E6 Flashcards
What is clustering?
• Finding groups in data.
• Organizing data into groups such that there is:
(1) high similarity within each group,
(2) low similarity across the groups.
Is clustering the same as classification?
No.
- Class labels can be found directly in the data. E.g., blood type.
- Different goals: to “understand” the data better (explore), to organize the information we have.
Distance measures
• Euclidean distance
-> physical distance between two data points
• Manhattan distance
-> taxicab distance -> absolute difference
• Jaccard distance
-> treat two objects as sets of characteristics (text mining same word)
• Cosine distance
-> cosine of angle between two vectors (often text mining/recommend)
• Edit distance
-> Levenshtein metric -> autocorrect (spelling mistakes)
K-means clustering - how to?
- Select proximity measure and specify the number of clusters (k).
- Initiate the process by selecting centroids.
- Assign the data points to the “nearest” centroid to form a cluster.

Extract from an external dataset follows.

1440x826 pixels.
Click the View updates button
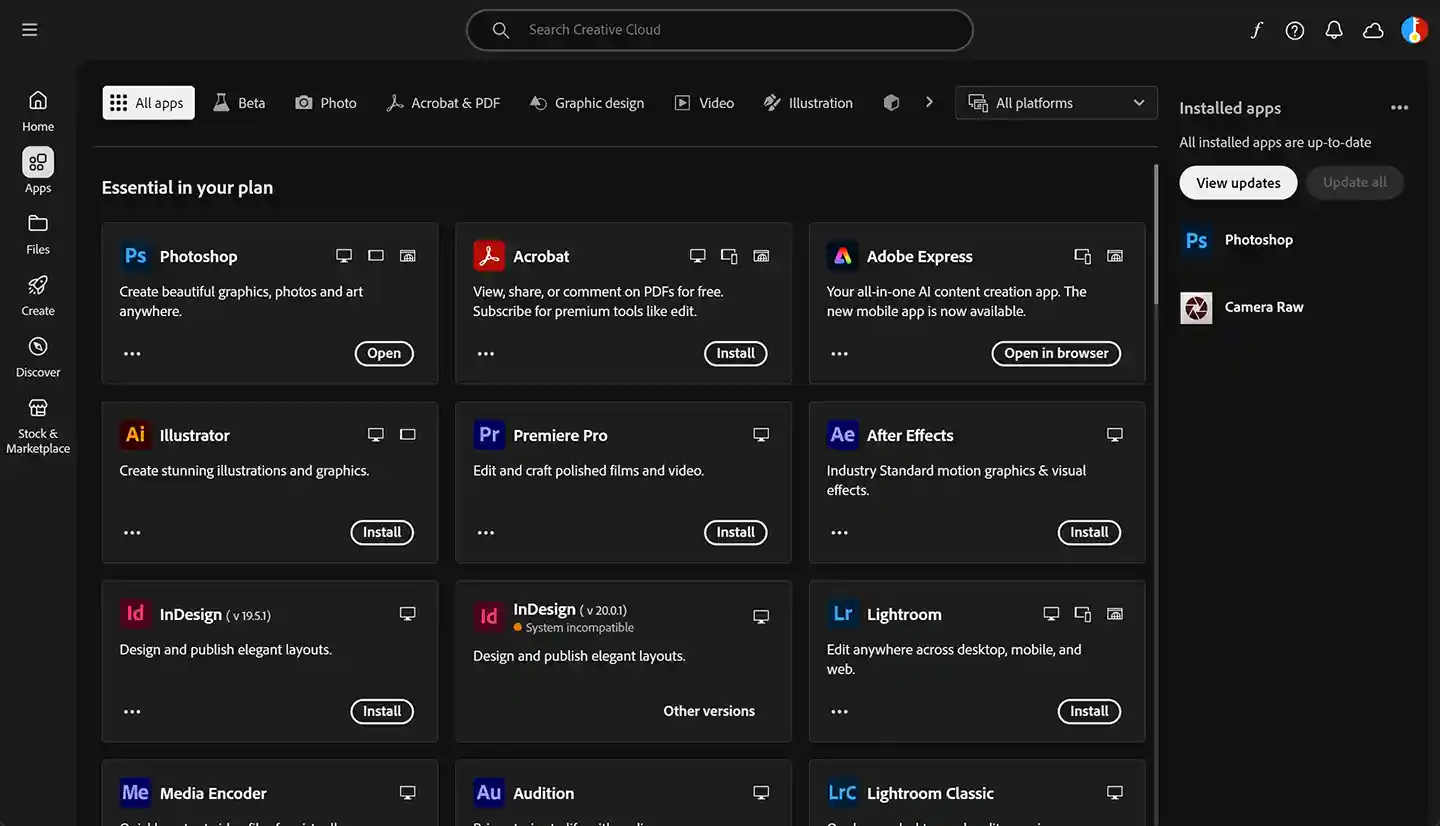pyautogui.click(x=1238, y=183)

- Calculate the new centroid.
- Iterate over steps 3 and 4 until the stopping criteria are fulfilled.
Strengths k-means
- Simple
- Efficient
Weaknesses k-means
- the value of k – how to determine it?
- converges to locally optimal solution
- globular/spherical clusters
Hierarchical clustering
Creates a collection of ways to group the points
Output of hierarchical clustering
Dendograms
Strengths hierarchical clustering
- Clusters can be of any size and shape.
* Does not require to prespecify the number of clusters.
Weaknesses hierarchical clustering
- Still need to decide where to split.
* Computationally inefficient.